The alley felt suddenly too narrow. Too exposed. This was a world where monsters slipped out of shadows and devoured the unprepared. Lingering here, powerless, was a slow suicide.

The purple interface flared.

[INITIATING TEMPLATE DRAW .....]

A roulette of light spun before him—sigils, names, silhouettes of figures from countless worlds. The air hummed with something ancient and divine.

The wheel slowed.

Stopped.

[TEMPLATE ACQUIRED: MOB. ORIGIN WORLD: Mob Psycho 100.]

Richard's eyes widened.

Mob.

A boy who carried storms in his heart. A gentle soul with godlike power, emotions sealed behind fragile calm. A being whose psychic force could shatter cities when his feelings overflowed.

"That's… insane," Richard breathed, awe blooming into wild hope. "Mob was basically a demi-god right ?"

Without hesitation, Richard commanded the system to integrate.

Foreign energy blossomed inside him—not violent, not cruel, but vast. It unfolded through his mind like a sunrise breaking through fog. His thoughts stretched, expanded, touching edges he had never known existed. Knowledge flooded in: psychic control, emotional thresholds, the terrifying truth of what lay beyond them.
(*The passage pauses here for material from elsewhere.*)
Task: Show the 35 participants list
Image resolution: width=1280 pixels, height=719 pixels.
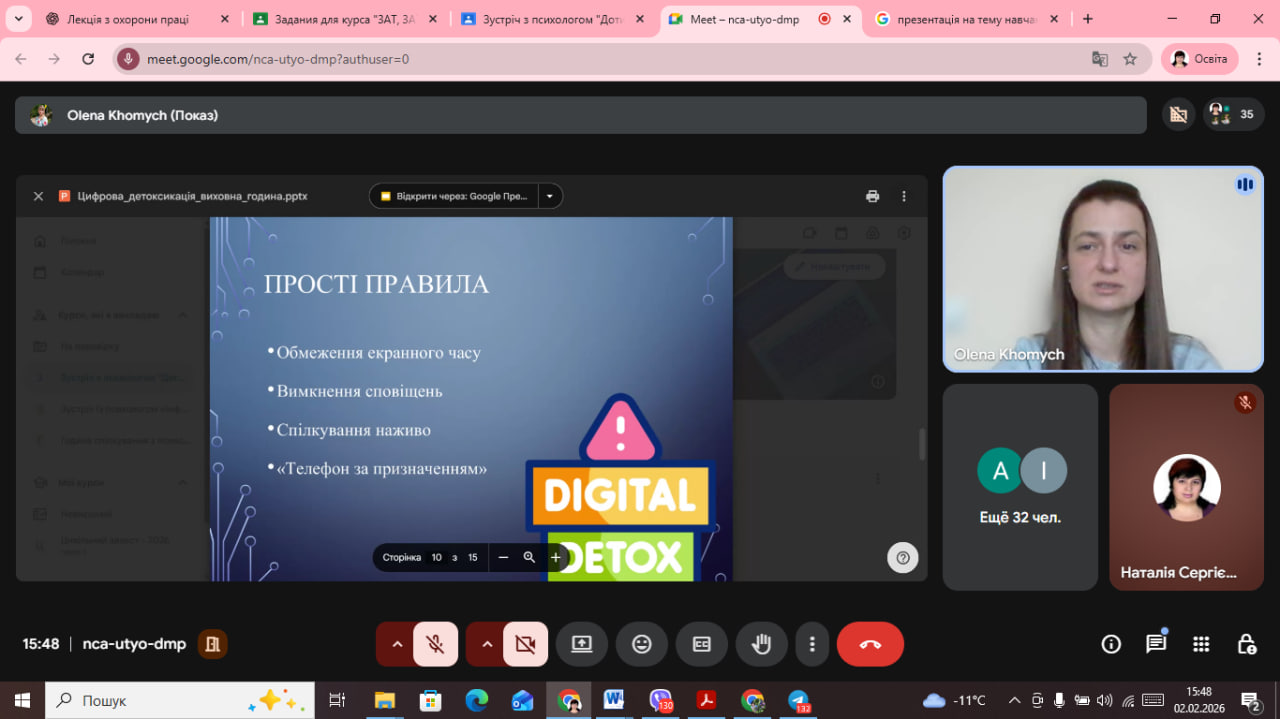Action: pyautogui.click(x=1230, y=115)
The system displayed his status.

[SYNCHRONIZATION: 8%.]

[AVAILABLE ABILITIES: LIMITED PSYCHOKINESIS, ENHANCED PERCEPTION, MINOR EMOTIONAL RESONANCE.]

Only eight percent—and Richard already felt like a different being.
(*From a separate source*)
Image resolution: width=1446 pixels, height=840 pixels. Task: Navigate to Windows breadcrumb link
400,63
"What happens at a hundred…?" he whispered, equal parts terrified and exhilarated.

"I can't wait to test these powers" 

The joy of movement, of breath, of simple existence welled in Richard's chest until it hurt. For the first time, life wasn't something happening to him—it was something he could step into.

He was still alone. Still wearing a hospital gown in a back alley in a city that would soon become a battlefield.

But he was alive.

Truly alive.

"I'll live," Richard said softly, a promise forged in trembling breath. "I'll live the life I never got to."

He stepped out of the alley, into the glowing streets of Tokyo—toward danger, toward wonder, toward a world that didn't know his name yet.

And for once, he didn't feel like a boy waiting to die.

He felt like someone about to begin.